[Text for analysis]:
While it is relatively easy for humans to look at a road map and understand the relationships between different places, a computer has no such knowledge. However, we can also think of a road map as a graph. When we do so we can have our computer do interesting things for us. If you have ever used one of the Internet map sites, you know that a computer can find the shortest, quickest, or easiest path from one place to another.

A graph can be used to represent the prerequisites and other interdependencies among courses you must take in order to get a degree. The next Figure shows a graph representing the courses and the order in which they must be taken to advance towards your bachelor degree in IT at Otago Polytechnic.

![](./images/g1Bis.png)

## Vocabulary and definitions

Now that we have looked at some examples of graphs, we will more formally define a graph and its components. We already know some of these terms from our discussion of trees.

**Vertex**
A vertex (also called a “node”) is a fundamental part of a graph. It can have a name, which we will call the “key.” A vertex may also have additional information. We will call this additional information the “payload.”

**Edge**
An edge (also called an “arc”) is another fundamental part of a graph. An edge connects two vertices to show that there is a relationship between them. Edges may be one-way or two-way. If the edges in a graph are all one-way, we say that the graph is a **directed graph**, or a **digraph**. The courses prerequisites graph shown above is clearly a digraph since you must take some classes before others.

**Weight**
Edges may be weighted to show that there is a cost to go from one vertex to another. For example, in a graph of roads that 
connect one city to another, the weight on the edge might represent the distance between the two cities.

With those definitions in hand we can formally define a graph. A graph can be represented by $G$ where $G=(V,E)$. For the graph $G$, $V$ is a set of vertices and $E$ is a set of edges. Each edge is a tuple $(v,w)$ where $v,w \in V$. We can add a third component to the edge tuple to represent a weight. A subgraph $s$ is a set of edges $e$ and vertices $v$ such that $e \subset E$ and $v \subset V$.

The next Figure shows another example of a simple weighted digraph. Formally we can represent this graph as the set of six vertices:

$V = \left\{ V0,V1,V2,V3,V4,V5 \right\}$

and the set of nine edges:

$
\begin{split}E = \left\{ \begin{array}{l}(v0,v1,5), (v1,v2,4), (v2,v3,9), (v3,v4,7), (v4,v0,1), \\
             (v0,v5,2),(v5,v4,8),(v3,v5,3),(v5,v2,1)
             \end{array} \right\}\end{split}
$

![](./images/g2.png)

The example graph in the previous Figure helps illustrate two other key graph terms:

**Path**
A path in a graph is a sequence of vertices that are connected by edges. Formally we would define a path as $w_1,w_2,...,w_n$ such that $(w_i,w_{i+1})\in E$ for all $1\leq i \leq n−1$. The unweighted path length is the number of edges in the path, specifically $n−1$. The weighted path length is the sum of the weights of all the edges in the path. For example, in the previous Figure the path from $V3$ to $V1$ is the sequence of vertices $(V3,V4,V0,V1)$. The edges are ${(v3,v4,7),(v4,v0,1),(v0,v1,5)}$.

[Source material]:
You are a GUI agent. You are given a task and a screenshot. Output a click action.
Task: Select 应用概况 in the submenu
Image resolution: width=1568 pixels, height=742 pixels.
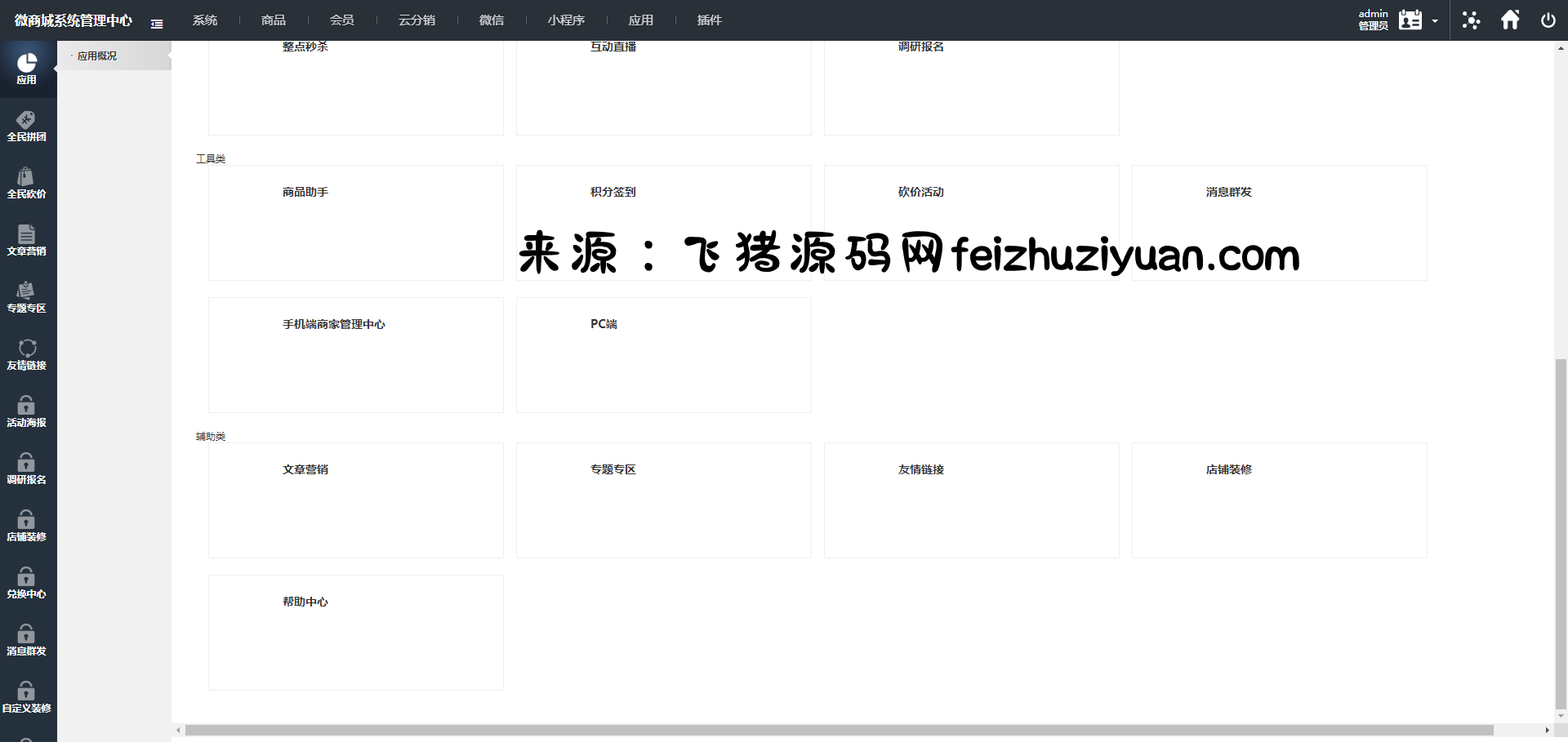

[About this task]:
Reproduce the passage of the text on graphs from "Now that we" up to and including "discussion of trees.".

[Solved exercise]:
Now that we have looked at some examples of graphs, we will more formally define a graph and its components. We already know some of these terms from our discussion of trees.